豊福:学校ってね、すごい惨状なんですよ。できてないところは。パソコン使えてない、というか、保管庫からほとんど出してないから。「ID? 子供にID出してないよ」「え、メール? チャット? そんな子供が自殺するような危ないもん渡せない」って。こういうレベルですよ。
小寺:まあ全部が全部そうじゃないとしても、レベルの低いところはそんか感じなんですか…。
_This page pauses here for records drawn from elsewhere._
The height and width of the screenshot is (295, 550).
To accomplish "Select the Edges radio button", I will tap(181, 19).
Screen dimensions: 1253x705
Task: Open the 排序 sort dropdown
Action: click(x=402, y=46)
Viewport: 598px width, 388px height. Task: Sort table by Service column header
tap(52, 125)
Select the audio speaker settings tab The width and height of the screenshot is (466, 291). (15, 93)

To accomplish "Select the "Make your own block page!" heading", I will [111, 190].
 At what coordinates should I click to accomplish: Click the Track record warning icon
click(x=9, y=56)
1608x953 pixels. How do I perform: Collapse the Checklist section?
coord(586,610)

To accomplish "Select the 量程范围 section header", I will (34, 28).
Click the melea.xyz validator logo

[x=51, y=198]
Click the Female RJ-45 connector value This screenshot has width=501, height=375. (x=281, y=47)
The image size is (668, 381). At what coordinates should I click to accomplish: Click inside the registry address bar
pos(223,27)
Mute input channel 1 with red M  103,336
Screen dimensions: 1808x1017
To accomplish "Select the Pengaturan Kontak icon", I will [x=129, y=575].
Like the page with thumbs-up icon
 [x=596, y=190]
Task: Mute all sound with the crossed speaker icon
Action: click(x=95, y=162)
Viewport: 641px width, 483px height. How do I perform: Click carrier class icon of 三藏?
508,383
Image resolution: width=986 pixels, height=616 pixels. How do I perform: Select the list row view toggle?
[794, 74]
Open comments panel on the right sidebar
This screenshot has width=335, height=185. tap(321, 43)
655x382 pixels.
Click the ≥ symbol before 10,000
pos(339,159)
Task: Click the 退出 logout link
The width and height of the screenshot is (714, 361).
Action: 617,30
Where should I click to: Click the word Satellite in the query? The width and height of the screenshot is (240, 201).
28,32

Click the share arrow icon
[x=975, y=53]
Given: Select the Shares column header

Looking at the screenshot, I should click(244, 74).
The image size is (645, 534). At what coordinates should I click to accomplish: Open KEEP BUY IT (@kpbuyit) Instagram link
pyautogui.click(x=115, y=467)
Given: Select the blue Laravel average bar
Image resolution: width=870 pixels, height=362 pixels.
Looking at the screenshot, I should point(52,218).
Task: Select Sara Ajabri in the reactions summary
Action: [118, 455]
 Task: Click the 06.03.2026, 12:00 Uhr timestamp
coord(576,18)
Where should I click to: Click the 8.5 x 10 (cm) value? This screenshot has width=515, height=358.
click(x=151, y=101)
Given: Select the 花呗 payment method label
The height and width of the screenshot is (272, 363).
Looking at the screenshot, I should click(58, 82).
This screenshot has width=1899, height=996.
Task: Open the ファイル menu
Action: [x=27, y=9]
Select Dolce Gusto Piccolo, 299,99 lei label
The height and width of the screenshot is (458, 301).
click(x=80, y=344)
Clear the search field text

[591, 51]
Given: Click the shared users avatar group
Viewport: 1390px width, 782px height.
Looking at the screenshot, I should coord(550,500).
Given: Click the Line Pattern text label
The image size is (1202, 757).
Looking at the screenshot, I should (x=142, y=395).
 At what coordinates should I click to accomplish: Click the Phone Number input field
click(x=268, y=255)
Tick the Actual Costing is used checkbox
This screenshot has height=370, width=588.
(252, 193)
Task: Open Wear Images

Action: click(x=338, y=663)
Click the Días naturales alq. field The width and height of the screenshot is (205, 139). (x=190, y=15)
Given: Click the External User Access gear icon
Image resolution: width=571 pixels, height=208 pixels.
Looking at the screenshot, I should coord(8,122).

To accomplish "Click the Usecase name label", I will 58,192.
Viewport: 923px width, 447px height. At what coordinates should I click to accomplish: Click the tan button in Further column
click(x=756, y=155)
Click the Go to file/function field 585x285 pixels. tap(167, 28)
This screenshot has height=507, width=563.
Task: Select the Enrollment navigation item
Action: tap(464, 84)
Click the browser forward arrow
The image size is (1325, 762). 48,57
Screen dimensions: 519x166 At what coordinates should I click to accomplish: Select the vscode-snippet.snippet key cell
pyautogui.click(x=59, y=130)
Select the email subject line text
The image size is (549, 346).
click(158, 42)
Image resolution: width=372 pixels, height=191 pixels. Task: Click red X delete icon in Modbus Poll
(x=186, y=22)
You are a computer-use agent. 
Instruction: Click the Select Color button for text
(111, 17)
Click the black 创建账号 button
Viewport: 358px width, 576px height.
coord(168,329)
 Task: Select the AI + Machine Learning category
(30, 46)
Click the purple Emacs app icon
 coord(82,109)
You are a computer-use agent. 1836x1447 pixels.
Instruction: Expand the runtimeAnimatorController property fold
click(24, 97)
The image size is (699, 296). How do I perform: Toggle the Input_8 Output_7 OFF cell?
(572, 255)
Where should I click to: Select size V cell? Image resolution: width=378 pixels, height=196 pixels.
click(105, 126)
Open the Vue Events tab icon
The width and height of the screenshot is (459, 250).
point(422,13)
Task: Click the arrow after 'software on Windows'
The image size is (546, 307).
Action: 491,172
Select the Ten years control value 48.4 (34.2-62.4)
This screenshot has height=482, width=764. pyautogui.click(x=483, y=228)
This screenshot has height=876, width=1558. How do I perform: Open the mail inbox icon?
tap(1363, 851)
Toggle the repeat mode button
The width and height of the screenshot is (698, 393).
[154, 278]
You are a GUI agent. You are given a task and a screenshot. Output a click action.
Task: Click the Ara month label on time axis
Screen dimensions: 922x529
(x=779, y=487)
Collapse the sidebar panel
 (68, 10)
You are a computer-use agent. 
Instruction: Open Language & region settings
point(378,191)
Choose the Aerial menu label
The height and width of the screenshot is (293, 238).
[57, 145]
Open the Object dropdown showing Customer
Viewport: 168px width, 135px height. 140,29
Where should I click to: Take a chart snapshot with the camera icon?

豊福:そういう、どうしようもない状態でAIをいきなりぶっこんだら大変なことが起きるんです。まずこれがあってね。その上にかぶさってくるのは、AIはハルシネーションがあるよねって。出したものに対して答えが返ってくるきて、一見もっともらしいんだけど、けっこう嘘が混じってるよと。で、これをファクトチェックとかって話で――文科省も書いてますけど。これが第2弾。
小寺:うん。
豊福:で、「もの」そのものに対して答えるというのは、実はAIはあんまり得意じゃないっていうか。自分たちを騙しにかかってくる。じゃあ使えないのか? いや、そんなことはない。
ある問いに対して返事を返してくる時に、最初に結論を言って、3つ項目を並べて、最後にもう1回繰り返して結論を言う、というのはAIは得意ですよね。ChatGPTはそのやり方で返してくれるんですけど、あのやり方はあんまり日本の学校で教えてない。
国語の中のいわゆる論文とか、そういう回答のやつでも、ああいう構造的な返し方って、レトリックとしてあんまり教えないんですよ。
小寺:うーん、確かにそうかも。とにかく書かせて失敗させて、の繰り返し。
豊福:最近の高校生はわかんないんで、聞いてみてください。やってるかもしれないから。で、もしやってないとすると、「あ、この答え方自体はすごく理路整然としていいな。じゃあこの構造をそのままパクろう」と。これはオッケーなんです。
じゃあある部分をより細かく聞いていった時に、本当にそれは嘘がないのか、自分の持ってる仮説ってものをちゃんとバックアップしてくれるのか、「ここは怪しいですよ」と言ってくれるのか。このレベルでやり取りをするっていうところには、ものすごくAIは威力を発揮してくれる。これが次の段階です。
小寺:うん。
豊福:で、僕、これを思考の壁打ちって言ってて。要するにけっこう頭のいい弟子がいて、自分が思ってることを「これってこういうふうに思ってるんだけど、どう思う?」って聞いた時に、「いや、先生、それ違いますよ」「ここは危ないっすよ」とかって言ってくれるわけですよ。これはすごく勉強になる。そのレベルに行ったら、自分でプロンプトを考えて、より複雑な構造っていうものを与えつつ、1つのものを組み上げていく、というものはたぶんできるんです。でも、それを始められるのはね、中学生ぐらいから。
小寺:そうですね、中学生……でもな、構造とかわかるかな? っていう気もちょっとするんですよね。
豊福:うん。トレーニング次第です。